Vous augmentez ainsi vos chances d'obtenir une réponse favorable parce que vous ne claquez pas la porte. Vous ne partez pas parce que vous n'avez pas assez d'argent et que vos chefs sont des cons.

NB : Quelle que soit la raison -polie- que vous invoquez lors de vos entretiens de départ, sachez que personne n'est dupe. Les fumisteries d'usage du genre "j'ai besoin de nouveaux challenges" ; "Je veux découvrir de nouveaux horizons" ; "Je veux évoluer" ; "Mon projet professionnel me conduit à quitter l'entreprise" ne font plus illusion. Toutes signifient "j'ai trouvé une boîte qui me paie 15% de plus (et je vous emmerde)". Il faut donc inventer une histoire qui sert à convaincre que ce n'est pas votre cas.

Votre manager peut toujours vous obliger à faire des allers-retours pendant 3 mois... Un ennui bien provisoire : vous êtes sur votre petit nuage avec votre copine (c'est pour cela que le coup de la copine est excellent). Nouveau job, nouvel appartement, nouveaux meubles, nouvelle vie. Quelqu'un qui est dans une telle situation n'en a rien à faire du job qu'il est en train de quitter. Il y est suffisamment indifférent pour ne même pas penser à claquer la porte. Pendant son préavis, il ne sera bon à rien, mais pas pour se venger, juste parce qu'il s'en fiche VRAIMENT.

Plus facile, dans ce cas, de laisser partir le type pour les RH et les managers. Leur dire "j'ai trouvé mieux ailleurs [et je vous emmerde]" c'est leur lancer un défi, c'est leur demander de céder. Céder, ils n'aiment pas, ils veulent affirmer leur autorité. Il est bien plus judicieux de faire sentir une indifférence totale. Là, il n'est plus question de céder lors d'un bras de fer mais de retenir un type qui a la tête ailleurs ou de s'en débarrasser.

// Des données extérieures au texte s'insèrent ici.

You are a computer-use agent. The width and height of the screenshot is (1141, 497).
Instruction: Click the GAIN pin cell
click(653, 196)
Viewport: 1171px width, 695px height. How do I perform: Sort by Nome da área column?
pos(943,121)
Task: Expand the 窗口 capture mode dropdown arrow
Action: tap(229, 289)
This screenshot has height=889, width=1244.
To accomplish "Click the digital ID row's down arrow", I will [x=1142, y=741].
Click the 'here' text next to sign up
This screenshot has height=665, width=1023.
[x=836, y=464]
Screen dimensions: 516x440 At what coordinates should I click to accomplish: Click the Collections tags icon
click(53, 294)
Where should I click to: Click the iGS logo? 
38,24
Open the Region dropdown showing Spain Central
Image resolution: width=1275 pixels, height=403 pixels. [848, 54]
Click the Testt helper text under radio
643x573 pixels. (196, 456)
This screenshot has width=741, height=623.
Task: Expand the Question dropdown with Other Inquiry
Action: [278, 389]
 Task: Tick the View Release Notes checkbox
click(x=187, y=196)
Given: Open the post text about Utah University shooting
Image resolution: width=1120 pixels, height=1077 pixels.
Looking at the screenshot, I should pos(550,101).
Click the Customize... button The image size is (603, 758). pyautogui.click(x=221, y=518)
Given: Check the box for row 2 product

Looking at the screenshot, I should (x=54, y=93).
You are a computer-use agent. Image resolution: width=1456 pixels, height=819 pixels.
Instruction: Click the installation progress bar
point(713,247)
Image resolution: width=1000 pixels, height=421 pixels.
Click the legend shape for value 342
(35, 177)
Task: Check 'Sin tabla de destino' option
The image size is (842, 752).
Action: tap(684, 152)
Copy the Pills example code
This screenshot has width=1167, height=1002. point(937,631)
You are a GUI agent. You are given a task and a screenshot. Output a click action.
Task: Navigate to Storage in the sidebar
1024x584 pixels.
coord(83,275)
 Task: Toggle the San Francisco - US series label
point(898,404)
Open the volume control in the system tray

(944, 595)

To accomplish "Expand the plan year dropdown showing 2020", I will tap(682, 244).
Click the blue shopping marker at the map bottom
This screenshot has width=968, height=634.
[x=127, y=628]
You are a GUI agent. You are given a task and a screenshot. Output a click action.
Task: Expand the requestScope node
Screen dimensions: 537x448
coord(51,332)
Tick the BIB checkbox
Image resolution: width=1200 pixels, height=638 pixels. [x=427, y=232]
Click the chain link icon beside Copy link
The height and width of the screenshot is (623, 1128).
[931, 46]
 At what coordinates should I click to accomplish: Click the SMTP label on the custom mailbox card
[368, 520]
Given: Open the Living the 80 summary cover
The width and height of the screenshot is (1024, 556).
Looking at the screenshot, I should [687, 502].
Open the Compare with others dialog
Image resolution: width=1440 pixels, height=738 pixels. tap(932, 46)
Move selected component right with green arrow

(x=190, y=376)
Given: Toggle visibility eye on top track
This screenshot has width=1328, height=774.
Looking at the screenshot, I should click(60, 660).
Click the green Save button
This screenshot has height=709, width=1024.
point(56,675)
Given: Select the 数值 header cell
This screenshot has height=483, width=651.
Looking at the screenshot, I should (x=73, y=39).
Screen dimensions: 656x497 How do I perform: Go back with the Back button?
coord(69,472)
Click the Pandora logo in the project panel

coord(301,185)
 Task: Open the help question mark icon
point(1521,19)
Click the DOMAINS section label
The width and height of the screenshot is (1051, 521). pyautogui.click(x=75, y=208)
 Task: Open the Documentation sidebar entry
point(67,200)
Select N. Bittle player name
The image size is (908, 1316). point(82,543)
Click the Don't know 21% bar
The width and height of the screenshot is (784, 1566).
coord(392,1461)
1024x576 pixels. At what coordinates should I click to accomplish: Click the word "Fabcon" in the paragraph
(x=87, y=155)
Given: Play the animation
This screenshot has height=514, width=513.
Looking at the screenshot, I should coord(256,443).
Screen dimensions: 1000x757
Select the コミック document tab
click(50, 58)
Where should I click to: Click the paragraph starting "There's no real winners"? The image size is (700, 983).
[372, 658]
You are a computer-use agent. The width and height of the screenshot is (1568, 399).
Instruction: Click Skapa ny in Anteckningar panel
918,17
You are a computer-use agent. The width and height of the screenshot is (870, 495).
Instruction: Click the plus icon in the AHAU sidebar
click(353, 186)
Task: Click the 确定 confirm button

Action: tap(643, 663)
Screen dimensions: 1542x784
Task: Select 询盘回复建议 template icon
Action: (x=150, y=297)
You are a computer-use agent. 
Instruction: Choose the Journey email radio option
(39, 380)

Vous voulez claquer la porte ? Vous avez envie de les humilier ?
Imaginez la tête qu'ils feront quand ils découvriront que vous bossez chez le concurrent juste en face... Que vous vous êtes moqué d'eux du début à la fin, que vous les avez baladé pendant toutes les négociations, que vous les avez manipulé avec vos histoires de nouvelle copine pour obtenir votre dispense de préavis.
C'est ça, gagner vraiment.

Comme j'aimerais pouvoir vous dire que c'est moi qui ai inventé cette fable et joué cette pièce de théâtre ! Hélas, c'est un de mes amis. Je poste l'idée ici, sur ce forum, car c'est du grand art.